Given that many business organizati­ons have criticized COVID-19-related income supports as being so generous that it made it tempting for workers not to go back to their jobs, the immediate EI clawback is even more puzzling, said Deena Ladd, executive director of the Workers Action Centre. It’s less tempting to go back to work during a pandemic, after all, if half of every dollar you earn gets clawed back from your benefits, she said.

Ladd says the federal government should give workers collecting EI the same ability to earn income without clawbacks as those on CRB. “I think they should make it $38,000 for everybody,” said Ladd.

While applauding the federal government’s creation of CRB to help people who wouldn’t be eligible for EI — freelance, selfemploy­ed and contract workers — Ladd suspects that in its haste to get the program up and running, the differing treatment may have simply been overlooked.

“I think it’s just a massive oversight,” said Ladd, pointing out that the benefits paid under EI and CRB are equal — at least for most workers. CRB pays $500 per week, while EI pays 55 per cent of a worker’s standard salary, with a minimum payment of $500 and maximum of $574.

“The fact that they’ve equalized the benefits is a good step,” Ladd said.

Daniel Blaikie, the federal NDP critic for employment, workforce developmen­t and disability inclusion, blasted the difference between the way EI and CRB treat extra income.

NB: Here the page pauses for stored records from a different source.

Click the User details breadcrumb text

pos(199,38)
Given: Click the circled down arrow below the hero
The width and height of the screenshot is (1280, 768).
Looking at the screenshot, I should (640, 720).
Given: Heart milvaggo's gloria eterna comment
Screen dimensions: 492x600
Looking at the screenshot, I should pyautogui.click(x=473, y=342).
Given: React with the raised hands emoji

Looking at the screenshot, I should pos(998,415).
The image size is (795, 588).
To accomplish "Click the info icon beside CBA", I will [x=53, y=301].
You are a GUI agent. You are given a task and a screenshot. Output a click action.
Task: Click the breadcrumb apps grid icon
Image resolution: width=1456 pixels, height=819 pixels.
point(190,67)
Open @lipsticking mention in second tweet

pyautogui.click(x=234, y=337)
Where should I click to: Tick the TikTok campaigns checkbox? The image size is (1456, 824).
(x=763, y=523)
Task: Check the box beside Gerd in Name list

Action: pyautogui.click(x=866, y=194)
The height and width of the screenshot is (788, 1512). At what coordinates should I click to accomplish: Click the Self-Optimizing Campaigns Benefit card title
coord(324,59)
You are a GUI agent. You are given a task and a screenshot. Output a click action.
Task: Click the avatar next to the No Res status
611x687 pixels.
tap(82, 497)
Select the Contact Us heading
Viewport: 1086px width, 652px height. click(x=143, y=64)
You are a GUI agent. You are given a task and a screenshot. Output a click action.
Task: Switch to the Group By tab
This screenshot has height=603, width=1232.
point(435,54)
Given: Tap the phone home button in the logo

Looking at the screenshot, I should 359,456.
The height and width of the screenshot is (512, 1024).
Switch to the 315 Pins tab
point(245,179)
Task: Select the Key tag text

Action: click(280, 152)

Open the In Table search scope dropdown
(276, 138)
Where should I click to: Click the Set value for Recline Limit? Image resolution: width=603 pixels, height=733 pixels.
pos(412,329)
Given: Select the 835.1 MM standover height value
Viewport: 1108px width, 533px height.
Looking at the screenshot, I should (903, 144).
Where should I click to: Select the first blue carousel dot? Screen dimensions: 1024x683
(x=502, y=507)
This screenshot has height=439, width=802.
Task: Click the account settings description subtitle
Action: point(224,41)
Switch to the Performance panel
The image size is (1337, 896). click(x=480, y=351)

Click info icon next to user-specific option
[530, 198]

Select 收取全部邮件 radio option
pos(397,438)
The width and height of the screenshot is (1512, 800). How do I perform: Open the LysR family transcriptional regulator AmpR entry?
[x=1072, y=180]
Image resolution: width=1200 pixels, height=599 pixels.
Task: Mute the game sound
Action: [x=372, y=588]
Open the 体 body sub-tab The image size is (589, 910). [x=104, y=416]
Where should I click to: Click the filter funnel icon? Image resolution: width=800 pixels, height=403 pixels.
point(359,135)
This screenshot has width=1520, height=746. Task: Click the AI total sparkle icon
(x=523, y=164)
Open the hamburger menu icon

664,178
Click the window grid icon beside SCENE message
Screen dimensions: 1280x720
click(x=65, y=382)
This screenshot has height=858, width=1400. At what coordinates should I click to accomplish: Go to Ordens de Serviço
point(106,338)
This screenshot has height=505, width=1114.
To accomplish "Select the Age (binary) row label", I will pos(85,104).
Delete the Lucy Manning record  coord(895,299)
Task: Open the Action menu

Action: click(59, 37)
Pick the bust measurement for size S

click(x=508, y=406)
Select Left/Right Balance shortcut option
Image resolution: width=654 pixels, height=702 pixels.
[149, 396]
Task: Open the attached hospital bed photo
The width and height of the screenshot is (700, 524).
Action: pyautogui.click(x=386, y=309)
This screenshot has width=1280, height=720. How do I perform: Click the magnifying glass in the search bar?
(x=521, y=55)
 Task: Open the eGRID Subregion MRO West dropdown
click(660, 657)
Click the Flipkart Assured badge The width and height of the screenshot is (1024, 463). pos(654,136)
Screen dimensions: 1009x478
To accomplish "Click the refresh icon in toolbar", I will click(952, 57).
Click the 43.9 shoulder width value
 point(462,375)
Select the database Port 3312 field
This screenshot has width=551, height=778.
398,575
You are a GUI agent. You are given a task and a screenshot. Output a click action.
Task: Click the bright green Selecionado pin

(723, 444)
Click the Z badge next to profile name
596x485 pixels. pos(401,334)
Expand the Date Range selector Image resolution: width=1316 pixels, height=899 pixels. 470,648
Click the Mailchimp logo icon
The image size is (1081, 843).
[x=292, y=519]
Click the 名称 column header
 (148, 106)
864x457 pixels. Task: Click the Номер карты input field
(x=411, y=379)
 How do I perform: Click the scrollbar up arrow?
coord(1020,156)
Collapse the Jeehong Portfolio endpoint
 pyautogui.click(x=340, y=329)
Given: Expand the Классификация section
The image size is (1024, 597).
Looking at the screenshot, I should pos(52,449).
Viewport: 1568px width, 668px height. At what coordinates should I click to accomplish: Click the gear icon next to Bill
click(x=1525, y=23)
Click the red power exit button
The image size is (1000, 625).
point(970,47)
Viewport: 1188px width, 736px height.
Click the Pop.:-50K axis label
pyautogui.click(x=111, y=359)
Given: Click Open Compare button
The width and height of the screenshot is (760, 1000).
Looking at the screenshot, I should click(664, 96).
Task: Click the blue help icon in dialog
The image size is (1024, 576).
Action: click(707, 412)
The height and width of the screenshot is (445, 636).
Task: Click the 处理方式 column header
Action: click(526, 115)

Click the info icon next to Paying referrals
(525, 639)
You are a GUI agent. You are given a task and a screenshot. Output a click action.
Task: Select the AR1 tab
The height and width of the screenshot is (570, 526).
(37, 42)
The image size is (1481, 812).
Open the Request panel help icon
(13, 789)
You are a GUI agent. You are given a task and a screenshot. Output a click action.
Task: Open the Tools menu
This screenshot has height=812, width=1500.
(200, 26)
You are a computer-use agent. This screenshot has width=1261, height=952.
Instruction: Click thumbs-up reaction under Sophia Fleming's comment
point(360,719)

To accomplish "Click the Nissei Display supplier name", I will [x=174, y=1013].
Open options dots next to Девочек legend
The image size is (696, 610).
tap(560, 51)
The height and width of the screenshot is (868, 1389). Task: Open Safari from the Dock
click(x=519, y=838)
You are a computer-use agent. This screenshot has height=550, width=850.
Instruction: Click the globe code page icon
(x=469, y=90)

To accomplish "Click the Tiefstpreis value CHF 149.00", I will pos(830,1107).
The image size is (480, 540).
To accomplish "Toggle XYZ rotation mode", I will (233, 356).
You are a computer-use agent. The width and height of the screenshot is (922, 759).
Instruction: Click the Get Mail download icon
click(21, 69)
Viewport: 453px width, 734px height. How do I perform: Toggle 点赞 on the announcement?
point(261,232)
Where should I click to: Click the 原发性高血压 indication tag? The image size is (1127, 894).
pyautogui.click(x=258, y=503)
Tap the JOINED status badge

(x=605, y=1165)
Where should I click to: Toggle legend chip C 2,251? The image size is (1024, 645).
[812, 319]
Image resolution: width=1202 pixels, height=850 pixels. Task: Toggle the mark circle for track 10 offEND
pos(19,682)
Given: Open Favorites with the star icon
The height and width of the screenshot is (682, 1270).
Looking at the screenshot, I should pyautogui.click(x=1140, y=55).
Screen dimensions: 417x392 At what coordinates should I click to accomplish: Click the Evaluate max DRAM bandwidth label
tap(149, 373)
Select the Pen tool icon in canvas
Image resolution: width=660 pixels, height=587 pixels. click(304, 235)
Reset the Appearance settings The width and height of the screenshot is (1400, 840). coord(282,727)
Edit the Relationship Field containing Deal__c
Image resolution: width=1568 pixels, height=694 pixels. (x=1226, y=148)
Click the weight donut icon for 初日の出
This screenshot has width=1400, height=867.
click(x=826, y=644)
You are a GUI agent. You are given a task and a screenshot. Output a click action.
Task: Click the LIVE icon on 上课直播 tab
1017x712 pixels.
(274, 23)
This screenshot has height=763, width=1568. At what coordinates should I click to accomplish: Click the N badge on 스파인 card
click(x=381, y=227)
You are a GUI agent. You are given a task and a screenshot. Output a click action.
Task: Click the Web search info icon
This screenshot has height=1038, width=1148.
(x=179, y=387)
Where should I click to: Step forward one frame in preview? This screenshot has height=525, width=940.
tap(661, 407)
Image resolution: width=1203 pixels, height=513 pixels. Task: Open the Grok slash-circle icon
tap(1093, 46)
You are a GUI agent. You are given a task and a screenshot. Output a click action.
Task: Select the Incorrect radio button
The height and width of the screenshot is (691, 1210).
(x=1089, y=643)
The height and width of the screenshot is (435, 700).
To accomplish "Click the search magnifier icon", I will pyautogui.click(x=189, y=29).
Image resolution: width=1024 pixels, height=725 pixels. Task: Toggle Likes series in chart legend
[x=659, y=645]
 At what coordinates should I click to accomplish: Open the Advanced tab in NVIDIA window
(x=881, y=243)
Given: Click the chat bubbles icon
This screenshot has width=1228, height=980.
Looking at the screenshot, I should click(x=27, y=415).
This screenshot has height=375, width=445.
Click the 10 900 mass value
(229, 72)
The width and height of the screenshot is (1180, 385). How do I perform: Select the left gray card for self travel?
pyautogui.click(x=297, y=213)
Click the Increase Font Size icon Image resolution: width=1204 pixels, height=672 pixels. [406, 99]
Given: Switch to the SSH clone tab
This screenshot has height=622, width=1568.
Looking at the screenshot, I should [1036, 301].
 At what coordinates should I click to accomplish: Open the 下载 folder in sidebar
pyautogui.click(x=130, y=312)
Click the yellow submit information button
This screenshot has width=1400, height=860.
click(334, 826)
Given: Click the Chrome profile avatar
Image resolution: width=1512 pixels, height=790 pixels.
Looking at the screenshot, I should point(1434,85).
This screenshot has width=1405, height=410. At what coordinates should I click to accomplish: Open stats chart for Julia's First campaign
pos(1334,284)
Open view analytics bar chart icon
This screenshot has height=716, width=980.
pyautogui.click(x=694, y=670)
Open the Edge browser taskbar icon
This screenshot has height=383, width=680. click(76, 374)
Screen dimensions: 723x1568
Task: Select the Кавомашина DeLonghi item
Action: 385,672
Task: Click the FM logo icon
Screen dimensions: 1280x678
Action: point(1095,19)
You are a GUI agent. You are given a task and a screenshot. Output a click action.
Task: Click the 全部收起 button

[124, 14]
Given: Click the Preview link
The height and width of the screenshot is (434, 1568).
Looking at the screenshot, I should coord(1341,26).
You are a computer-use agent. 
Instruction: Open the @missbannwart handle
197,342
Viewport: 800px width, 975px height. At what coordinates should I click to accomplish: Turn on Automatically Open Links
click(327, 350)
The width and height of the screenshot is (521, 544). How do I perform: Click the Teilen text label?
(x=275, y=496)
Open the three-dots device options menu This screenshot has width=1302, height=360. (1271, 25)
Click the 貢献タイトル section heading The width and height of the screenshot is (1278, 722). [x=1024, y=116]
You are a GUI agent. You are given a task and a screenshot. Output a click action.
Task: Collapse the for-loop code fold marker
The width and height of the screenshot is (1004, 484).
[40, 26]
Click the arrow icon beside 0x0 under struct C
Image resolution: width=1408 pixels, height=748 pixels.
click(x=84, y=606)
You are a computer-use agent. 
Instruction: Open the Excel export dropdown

“I really don’t see a valid reason for it. People shouldn’t be penalized because they qualify for EI,” said Blaikie, MP for Winnipeg’s Elmwood-Transcona riding.

Blaikie suspects the biggest reason for the disparity is that the government doesn’t want to make significan­t changes to a permanent program like EI.

A spokespers­on for Carla Qualtrough, the federal minister of employment, workforce developmen­t and disability inclusion, defended the government’s assistance for workers during COVID-19. In addition to boosting the minimum EI payment to $500 and reducing the minimum number of hours worked to qualify for EI, the government also created CRB, as well as caregiver and sickness benefits. While CRB expires Sept. 25, 2021, people can choose which 26 weeks they’ll collect it for.

“Together, these measures offer the flexibilit­y Canadians need during this next phase of economic recovery, such as working while on claim, but also as the COVID-19 pandemic continues to impact our labour market,” said Qualtrough’s press secretary, Marielle Hossack. “We know that there is still a long way to go and that many Canadians continue to need support during this difficult time and we will continue to be there for them, no matter what.”

Blaikie, meanwhile, points out that the tweaks to EI didn’t need to go through debate in the House of Commons, something he believes at least partly explains the EI-CRB disparity.

“This was the only one that didn’t need legislatio­n, so it’s the one where there really wasn’t an opportunit­y for Parliament to debate and push for changes,” Blaikie said.